Bugatti Type 57C Casar Schaffner Special Roadster – 1938
Marca : Bugatti
Modello : Type 57C
Versione : Roadster in the style of Corsica
Anno : 1938
Telaio N. : 57.577
Motore N. : C15
Esemplari prodotti : —
Progettista : Jean Bugatti
Motore : 8 cilindri in linea
Cilindrata : 3.257 cc
Distribuzione : DOHC
Valvole Cilindro : 2
Alimentazione : Compressore Roots
Potenza : 160 CV
Top speed Km/h :
Chassis number ‘57.577’ was delivered on 8th October 1938 to Monestier, the Bugatti agent in Lyons, and first owned by industrialist Emile Glaizal. Its original body was made in standard Stelvio cabriolet style by Gangloff. After the war, in April 1947, Glaizal moved to Geneva, Switzerland, taking the Type 57 with him. The car was registered ‘GE 12549’, at which point it is noted that the car had hydraulic brakes all-round which it retains to this day. The registration changed to ‘GE 11982’ when Glaizal sold it to public works contractor and Bugatti collector, Gaston-François Riondel. Eventually the Type 57 ended up in the warehouse of the Geneva Bugatti agent, Jean Séchaud, and was purchased by Cäsar Schaffner, together with several others, after Séchaud sold up in the mid-1960s. Bizarrely, Séchaud had sold his cars for scrap!
Schaffner decided to restore ‘57.577’ in the style of ‘57.593’, the Corsica-bodied Type 57S sports roadster first owned by Colonel G M Giles, a former chairman of the Bugatti Owners Club. Based in North London, Corsica was a relatively small firm that allowed clients considerable freedom in determining their cars’ final appearance – surely the ultimate in ‘bespoke’ – an approach that endeared it to wealthy sporting motorists. The body of the Colonel’s car was designed by his brother, Eric Giles. Registered ‘GU 7’ and known as ‘La petite Sézanne’, the ex-Giles Type 57 currently resides in a private collection in the USA and in 1993 won ‘Best of Show’ honours at the Pebble Beach Concours d’Élegance.
Schaffner removed his car’s original Stelvio body and had the chassis frame professionally shortened to a wheelbase of 2.6 metres (from 3.3 metres). This is much shorter than the standard Type 57S wheelbase of 2.98 metres. The engine was sent for reconditioning to the firm of Bereuter (Heinz and Kurt). Copies of photographs of the rebuild, held in Bereuter’s archive, are included in the sale and show the conversion to downdraft induction.

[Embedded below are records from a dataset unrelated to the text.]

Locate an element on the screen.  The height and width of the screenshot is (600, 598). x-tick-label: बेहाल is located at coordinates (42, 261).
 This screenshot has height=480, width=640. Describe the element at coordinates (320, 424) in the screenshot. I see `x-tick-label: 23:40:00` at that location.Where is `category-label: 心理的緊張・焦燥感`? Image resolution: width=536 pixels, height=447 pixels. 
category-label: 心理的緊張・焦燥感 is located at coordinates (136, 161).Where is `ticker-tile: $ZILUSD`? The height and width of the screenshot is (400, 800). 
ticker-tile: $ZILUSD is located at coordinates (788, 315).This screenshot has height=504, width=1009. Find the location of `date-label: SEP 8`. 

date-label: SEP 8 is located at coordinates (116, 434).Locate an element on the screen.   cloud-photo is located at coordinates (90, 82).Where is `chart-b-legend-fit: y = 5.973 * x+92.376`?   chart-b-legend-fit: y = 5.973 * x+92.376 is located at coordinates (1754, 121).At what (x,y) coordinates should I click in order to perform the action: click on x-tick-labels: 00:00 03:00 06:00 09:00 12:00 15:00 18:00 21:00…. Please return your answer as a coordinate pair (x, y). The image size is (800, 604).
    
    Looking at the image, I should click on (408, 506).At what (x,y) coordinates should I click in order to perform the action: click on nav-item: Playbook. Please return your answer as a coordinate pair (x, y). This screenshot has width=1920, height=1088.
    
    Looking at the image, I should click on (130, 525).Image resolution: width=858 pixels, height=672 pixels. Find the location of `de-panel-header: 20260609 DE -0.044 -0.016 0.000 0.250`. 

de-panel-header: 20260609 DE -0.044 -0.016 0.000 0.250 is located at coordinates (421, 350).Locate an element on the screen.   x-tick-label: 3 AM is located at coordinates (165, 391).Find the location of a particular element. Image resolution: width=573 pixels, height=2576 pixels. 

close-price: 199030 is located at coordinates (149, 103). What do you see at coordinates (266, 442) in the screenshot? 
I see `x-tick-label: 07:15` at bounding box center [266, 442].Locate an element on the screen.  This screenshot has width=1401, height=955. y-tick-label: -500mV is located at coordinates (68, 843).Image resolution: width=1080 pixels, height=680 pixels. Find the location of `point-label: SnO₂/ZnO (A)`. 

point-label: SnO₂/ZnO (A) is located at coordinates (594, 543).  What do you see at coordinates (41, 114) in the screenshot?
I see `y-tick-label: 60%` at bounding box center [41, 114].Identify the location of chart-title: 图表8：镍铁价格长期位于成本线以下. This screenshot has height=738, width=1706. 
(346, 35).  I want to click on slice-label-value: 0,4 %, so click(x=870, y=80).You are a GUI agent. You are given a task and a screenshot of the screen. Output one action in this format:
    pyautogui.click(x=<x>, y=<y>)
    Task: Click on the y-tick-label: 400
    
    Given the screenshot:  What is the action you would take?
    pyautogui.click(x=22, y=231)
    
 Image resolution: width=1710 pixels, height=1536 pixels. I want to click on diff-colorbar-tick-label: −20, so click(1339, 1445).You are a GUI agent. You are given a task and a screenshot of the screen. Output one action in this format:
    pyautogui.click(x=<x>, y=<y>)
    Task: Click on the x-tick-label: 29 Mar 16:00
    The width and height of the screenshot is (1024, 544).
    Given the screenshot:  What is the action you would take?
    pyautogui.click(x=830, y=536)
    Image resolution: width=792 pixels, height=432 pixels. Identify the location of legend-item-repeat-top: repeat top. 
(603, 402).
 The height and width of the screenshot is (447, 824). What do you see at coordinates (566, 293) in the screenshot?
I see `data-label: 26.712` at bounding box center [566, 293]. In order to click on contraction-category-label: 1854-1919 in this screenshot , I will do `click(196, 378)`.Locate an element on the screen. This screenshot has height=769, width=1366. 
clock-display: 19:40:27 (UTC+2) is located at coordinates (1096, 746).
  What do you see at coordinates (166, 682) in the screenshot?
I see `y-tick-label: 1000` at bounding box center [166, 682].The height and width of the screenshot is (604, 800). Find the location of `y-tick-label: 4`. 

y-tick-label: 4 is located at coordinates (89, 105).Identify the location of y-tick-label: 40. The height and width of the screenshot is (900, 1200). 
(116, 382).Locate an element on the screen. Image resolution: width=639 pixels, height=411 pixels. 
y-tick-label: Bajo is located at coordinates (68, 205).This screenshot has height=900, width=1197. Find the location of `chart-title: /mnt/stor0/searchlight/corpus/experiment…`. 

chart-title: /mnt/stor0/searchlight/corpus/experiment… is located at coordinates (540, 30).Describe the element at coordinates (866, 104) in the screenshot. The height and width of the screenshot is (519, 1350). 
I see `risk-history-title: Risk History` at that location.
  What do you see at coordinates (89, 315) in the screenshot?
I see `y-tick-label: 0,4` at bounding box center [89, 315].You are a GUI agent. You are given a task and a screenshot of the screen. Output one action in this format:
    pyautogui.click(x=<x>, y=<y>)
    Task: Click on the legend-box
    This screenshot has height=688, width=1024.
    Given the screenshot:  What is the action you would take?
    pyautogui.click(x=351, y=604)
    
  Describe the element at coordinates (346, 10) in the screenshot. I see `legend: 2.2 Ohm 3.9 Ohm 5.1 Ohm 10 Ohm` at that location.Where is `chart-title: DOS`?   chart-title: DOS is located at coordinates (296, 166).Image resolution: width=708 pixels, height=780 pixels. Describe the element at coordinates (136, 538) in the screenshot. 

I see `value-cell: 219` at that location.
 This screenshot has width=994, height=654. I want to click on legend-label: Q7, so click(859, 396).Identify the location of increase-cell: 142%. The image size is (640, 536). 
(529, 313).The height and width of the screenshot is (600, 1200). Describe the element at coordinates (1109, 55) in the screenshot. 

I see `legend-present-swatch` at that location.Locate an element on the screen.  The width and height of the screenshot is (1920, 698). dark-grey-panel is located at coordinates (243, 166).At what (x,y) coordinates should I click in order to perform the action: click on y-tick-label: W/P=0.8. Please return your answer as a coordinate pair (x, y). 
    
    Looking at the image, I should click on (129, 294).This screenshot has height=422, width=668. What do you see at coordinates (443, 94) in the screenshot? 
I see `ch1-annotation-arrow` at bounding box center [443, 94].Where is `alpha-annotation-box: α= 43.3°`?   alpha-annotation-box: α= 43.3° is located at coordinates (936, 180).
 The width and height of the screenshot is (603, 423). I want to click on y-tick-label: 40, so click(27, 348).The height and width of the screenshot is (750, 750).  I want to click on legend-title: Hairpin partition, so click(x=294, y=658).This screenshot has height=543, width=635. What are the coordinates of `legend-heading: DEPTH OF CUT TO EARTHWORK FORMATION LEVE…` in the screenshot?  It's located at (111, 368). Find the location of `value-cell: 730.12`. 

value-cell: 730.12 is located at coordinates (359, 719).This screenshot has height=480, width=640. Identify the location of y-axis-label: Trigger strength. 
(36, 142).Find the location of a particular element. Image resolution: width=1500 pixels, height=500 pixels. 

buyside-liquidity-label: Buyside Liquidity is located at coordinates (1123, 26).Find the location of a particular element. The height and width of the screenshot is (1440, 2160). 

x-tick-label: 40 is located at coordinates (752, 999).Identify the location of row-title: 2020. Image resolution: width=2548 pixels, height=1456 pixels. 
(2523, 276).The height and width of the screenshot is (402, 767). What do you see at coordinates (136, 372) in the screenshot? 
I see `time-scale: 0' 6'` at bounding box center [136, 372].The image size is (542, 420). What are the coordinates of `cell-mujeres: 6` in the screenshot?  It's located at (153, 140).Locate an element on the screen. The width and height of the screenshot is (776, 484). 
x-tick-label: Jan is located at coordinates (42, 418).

Using photographs of ‘La petite Sézanne’ for guidance, Schaffner made the aluminium body himself with assistance from professional craftsmen. The Bugatti was finished in 1967/68 and painted in pale blue with tan upholstery. Using trade plates, Schaffner exhibited it at various classic car meetings around Switzerland before selling it on to Rolls-Royce collector, Matti Schumacher. Within a matter of days the Bugatti had changed hands again twice, leaving Switzerland for Germany circa 1972. From Germany the car went to the UK, was sold via a London showroom to Robert Yung, an American collector from Hawaii, and exported to the USA. The number currently stamped on the car – ‘57.584’ – is believed to date from around this time when, coincidentally, the real ‘57.584’ was returning to Europe from the USA. ‘57.584’ currently belongs to a Bugatti enthusiast in the Netherlands.